New research looks into the paradox that women who sunbathe are likely to live longer than those who avoid the sun, even though sunbathers are at an increased risk of developing skin cancer.
An analysis of information on 29,518 Swedish women who were followed for 20 years revealed that longer life expectancy among women with active sun exposure habits was related to a decrease in heart disease and non-cancer/non-heart disease deaths, causing the relative contribution of death due to cancer to increase.
Whether the positive effect of sun exposure demonstrated in this observational study is mediated by vitamin D, another mechanism related to UV radiation, or by unmeasured bias cannot be determined. Therefore, additional research is warranted.
“We found smokers in the highest sun exposure group were at a similar risk as non-smokers avoiding sun exposure, indicating avoidance of sun exposure to be a risk factor of the same magnitude as smoking,” said Dr. Pelle Lindqvist, lead author of study. “Guidelines being too restrictive regarding sun exposure may do more harm than good for health.”

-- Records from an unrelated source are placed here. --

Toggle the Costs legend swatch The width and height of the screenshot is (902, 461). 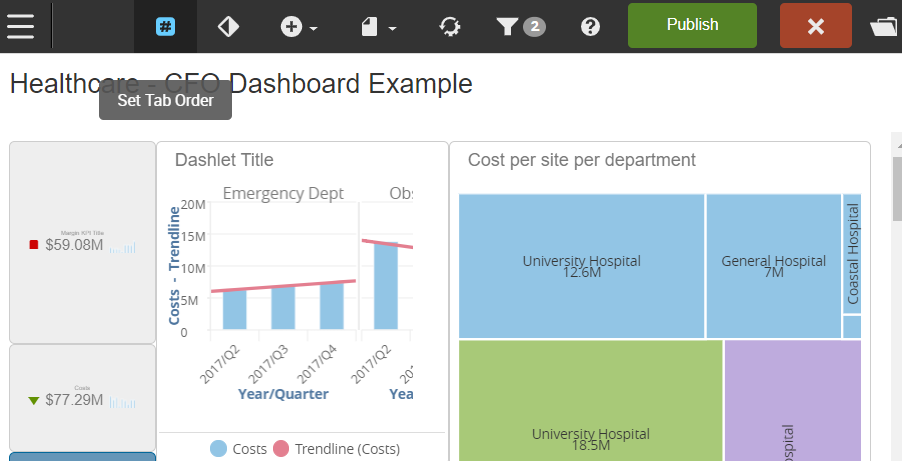click(218, 449)
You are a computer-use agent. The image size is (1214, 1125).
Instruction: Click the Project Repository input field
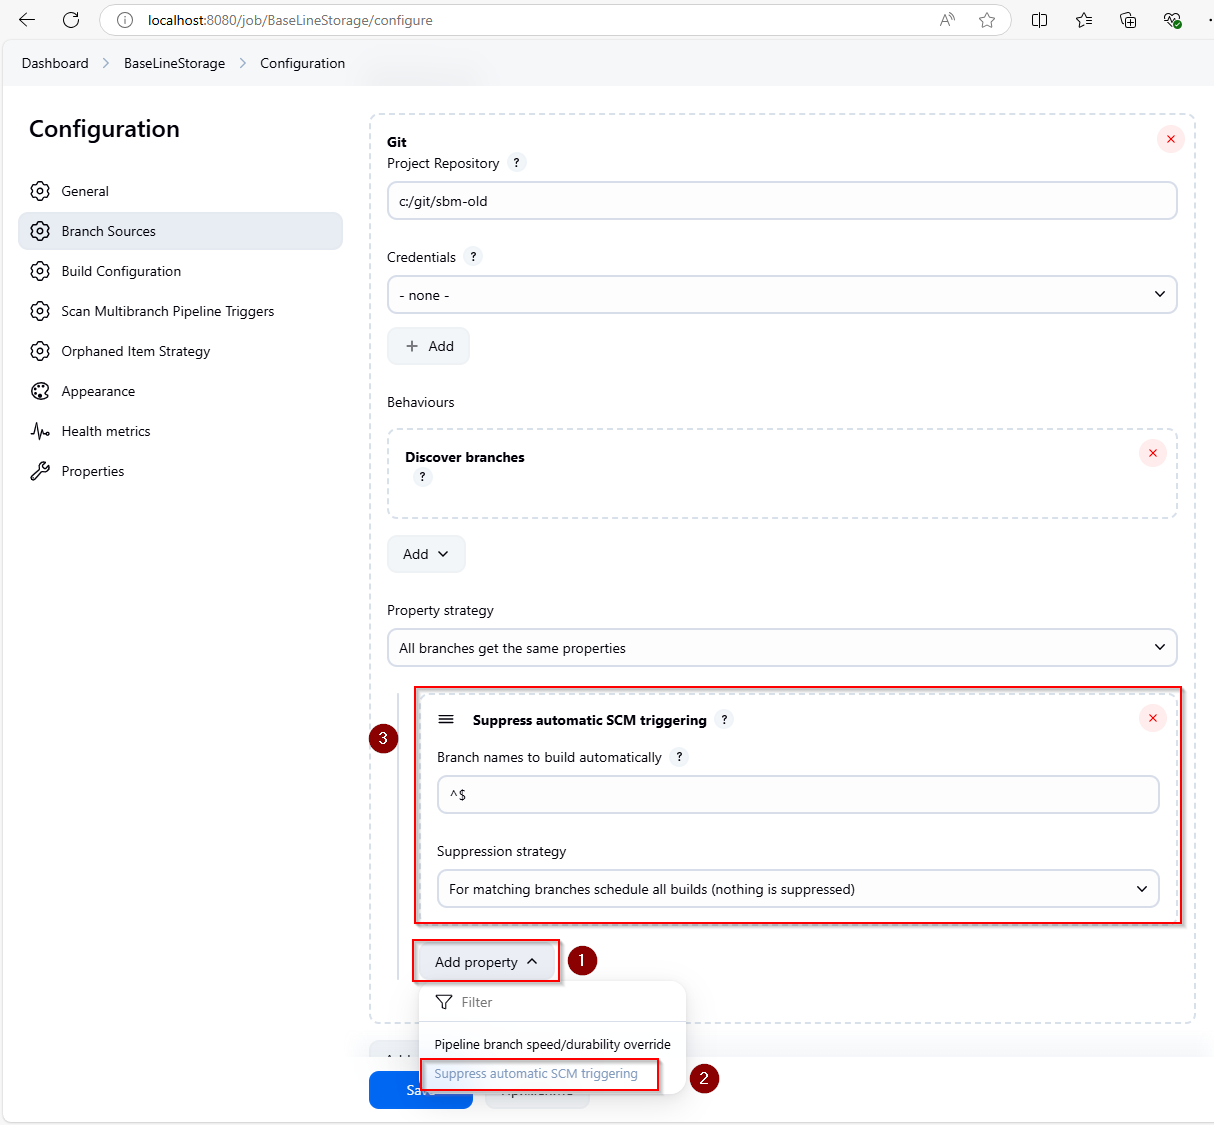[x=781, y=201]
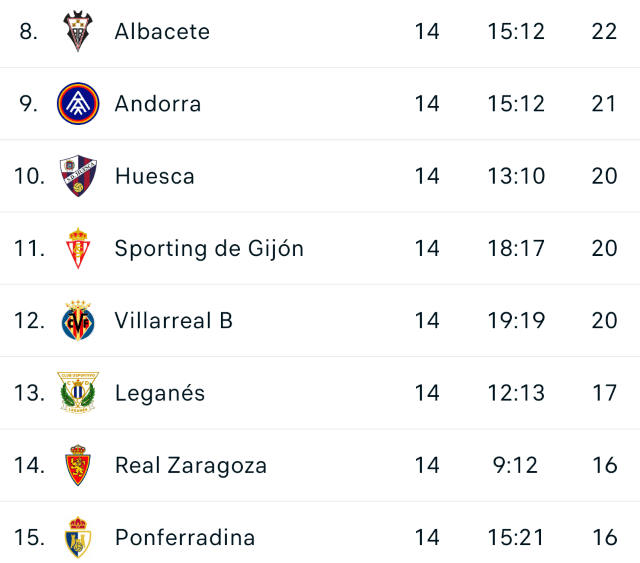Image resolution: width=640 pixels, height=563 pixels.
Task: Click the Ponferradina club crest
Action: [78, 537]
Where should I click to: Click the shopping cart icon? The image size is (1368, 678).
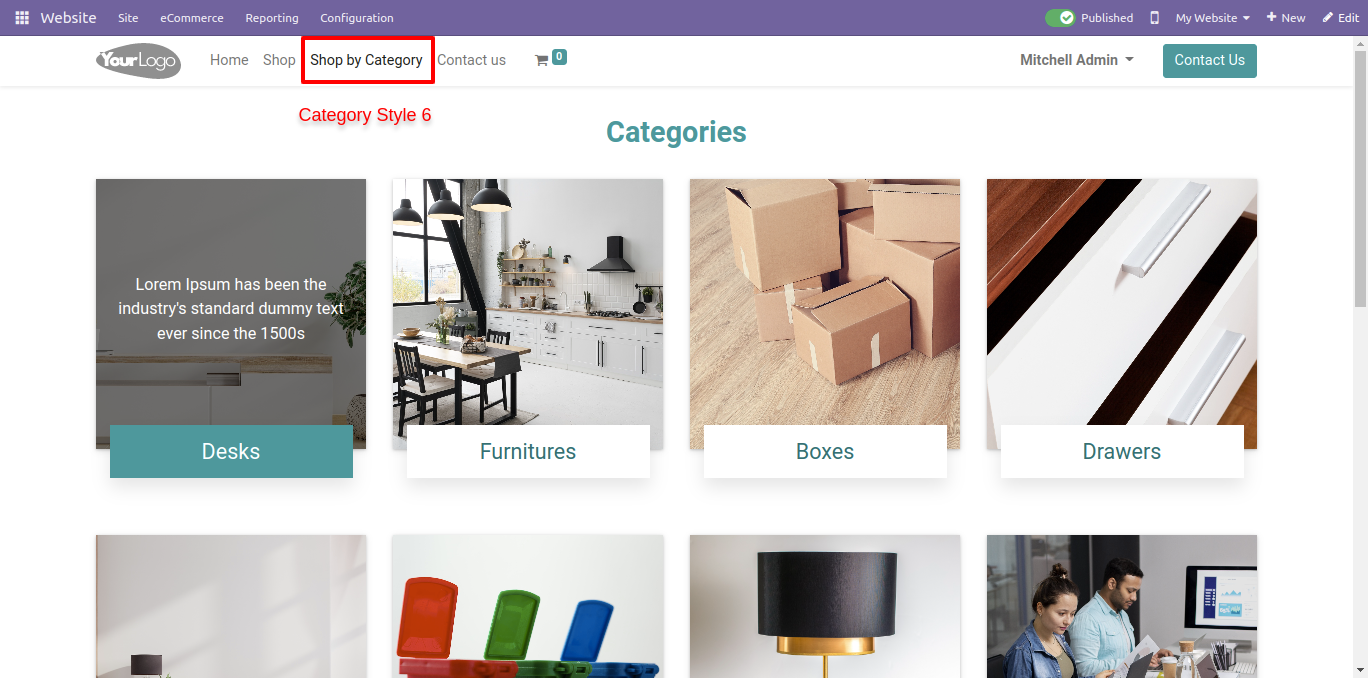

Women with active sunlight exposure habits experience a lower mortality rate than women who avoid sun exposure; however, they are at an increased risk of skin cancer. We aimed to explore the differences in main causes of death according to sun exposure.
We assessed the differences in sun exposure as a risk factor for all-cause mortality in a competing risk scenario for 29 518 Swedish women in a prospective 20-year follow-up of the Melanoma in Southern Sweden (MISS) cohort. Women were recruited from 1990 to 1992 (aged 25–64 years at the start of the study). We obtained detailed information at baseline on sun exposure habits and potential confounders. The data were analysed using modern survival statistics.
Women with active sun exposure habits were mainly at a lower risk of cardiovascular disease (CVD) and noncancer/non-CVD death as compared to those who avoided sun exposure. As a result of their increased survival, the relative contribution of cancer death increased in these women. Nonsmokers who avoided sun exposure had a life expectancy similar to smokers in the highest sun exposure group, indicating that avoidance of sun exposure is a risk factor for death of a similar magnitude as smoking. Compared to the highest sun exposure group, life expectancy of avoiders of sun exposure was reduced by 0.6–2.1 years.
The longer life expectancy amongst women with active sun exposure habits was related to a decrease in CVD and noncancer/non-CVD mortality, causing the relative contribution of death due to cancer to increase.